A New Jersey father has been charged for leaving his toddler in a car in 85-degree heat outside a sports bar while he reportedly spent three hours inside with a female companion.
The member of a wedding party in the restaurant smashed the windows of the car and took the 3-year-old boy out when they heard him crying, according to a local report.
Egg Harbor Township Police Department said that they were called out to Chickie’s and Pete’s restaurant and sports bar to reports of a child left in a vehicle for “an extended period of time.”

When they arrived at the bar at around 1:30 in the morning on July 20, officers found the boy had already been taken out of the car by bystanders who had smashed the windows.
“The approximately 3-year-old child was left in the vehicle for approximately 3 hours in 85-degree weather with the vehicle not running while his father was inside the restaurant/bar,” according to an Egg Harbor Township Police Department press release.
Paramedics were called to the scene and found the boy to be in good health, according to police. He was turned over to his mother, who had come to collect him.

The waitress told The Press that someone broke a car window, took the boy out of the car, and took him inside to Morgan, who had been inside with a woman, she said.

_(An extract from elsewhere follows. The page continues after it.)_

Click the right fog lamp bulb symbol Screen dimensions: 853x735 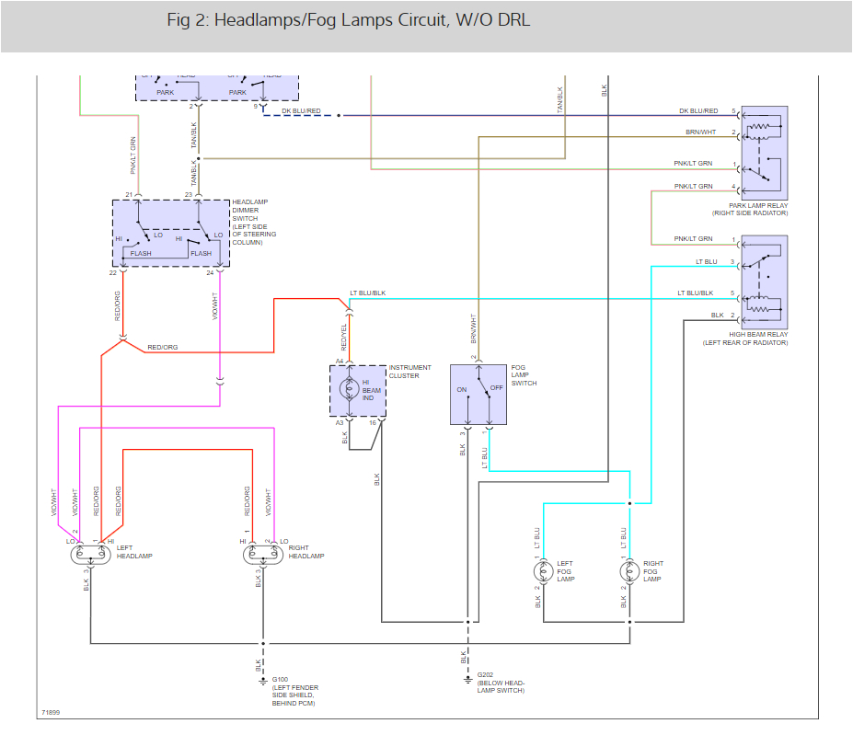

Dr. Thomas Brabson, chairman of local emergency services at AtlantiCare, told The Press that the lack of ventilation and a child’s inability to leave the car increase the danger of leaving them in the heat.
“They’re basically almost entombing them in an oven, because there’s no ventilation in the car when the windows are all up and the doors are locked,” Brabson said.
Hot Car Deaths
According to NoHeatStroke.org, 803 children have died in the United States due to Pediatric Vehicular Heatstroke (PVH) since 1998. All of these deaths were preventable.Explaining how the heatstroke deaths happen, the organization said: “The atmosphere and the windows of a car are relatively ‘transparent’ to the sun’s shortwave radiation and are warmed little. However, this shortwave energy does heat objects that it strikes. For example, a dark dashboard, steering wheel, or seat temperatures often are in the range of 180 to over 200 degrees F.”
In 2018, 52 children died after being left in a hot car.
“In more than half of these fatalities, the child was forgotten in the vehicle by a parent or caregiver,” said the Injury Facts.